El caso ya tiene un expediente formal: el procedimiento especial colectivo 758/2024 ante el Tribunal Laboral Federal de Asuntos Colectivos. Los testimonios detallan que, desde noviembre de 2024, el sindicato solicitó reiteradamente la intervención de la Secretaría de la Defensa Nacional (SEDENA) y de la Secretaría de Marina (SEMAR). El objetivo era garantizar condiciones de seguridad para un recuento que definiría la titularidad del contrato colectivo de trabajo (CCT), una votación que debía realizarse 'sin violencia y sin que ningún trabajador se viera coaccionado'.

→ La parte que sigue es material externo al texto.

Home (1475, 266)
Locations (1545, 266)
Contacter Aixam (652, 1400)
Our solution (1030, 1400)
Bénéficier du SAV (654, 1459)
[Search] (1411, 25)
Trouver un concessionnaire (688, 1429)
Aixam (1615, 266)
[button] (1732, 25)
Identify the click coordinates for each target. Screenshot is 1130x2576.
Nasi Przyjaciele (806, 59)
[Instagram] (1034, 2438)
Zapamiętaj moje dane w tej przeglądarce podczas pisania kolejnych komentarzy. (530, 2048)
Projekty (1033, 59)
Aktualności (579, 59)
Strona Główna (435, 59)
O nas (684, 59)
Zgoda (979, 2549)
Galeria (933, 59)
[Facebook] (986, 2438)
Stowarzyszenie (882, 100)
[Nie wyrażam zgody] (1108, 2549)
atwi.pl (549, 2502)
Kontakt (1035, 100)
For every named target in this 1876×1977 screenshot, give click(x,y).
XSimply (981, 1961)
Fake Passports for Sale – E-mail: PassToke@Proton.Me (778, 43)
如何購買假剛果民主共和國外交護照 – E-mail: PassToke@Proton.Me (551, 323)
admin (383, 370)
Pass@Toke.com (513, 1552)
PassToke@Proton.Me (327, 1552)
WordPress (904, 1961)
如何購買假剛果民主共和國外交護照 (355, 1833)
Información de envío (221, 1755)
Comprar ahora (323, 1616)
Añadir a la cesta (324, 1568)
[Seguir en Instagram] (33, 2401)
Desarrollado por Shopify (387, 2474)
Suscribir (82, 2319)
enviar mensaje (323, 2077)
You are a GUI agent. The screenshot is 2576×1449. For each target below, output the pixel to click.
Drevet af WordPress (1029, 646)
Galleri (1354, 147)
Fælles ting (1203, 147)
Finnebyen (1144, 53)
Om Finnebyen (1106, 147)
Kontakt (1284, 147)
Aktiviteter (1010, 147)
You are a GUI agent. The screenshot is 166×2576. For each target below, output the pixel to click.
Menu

La omisión de las autoridades ante estas peticiones formales de protección no solo deja a los mineros en una situación de vulnerabilidad extrema, sino que también pone en entredicho la capacidad del Estado para garantizar el orden y el ejercicio de derechos laborales fundamentales en zonas de alta conflictividad. Este patrón de inacción institucional frente al crimen organizado en el sector minero de Zacatecas representa una presión crítica sobre la gobernabilidad local y la seguridad industrial, con implicaciones directas para la estabilidad laboral y la inversión en la región.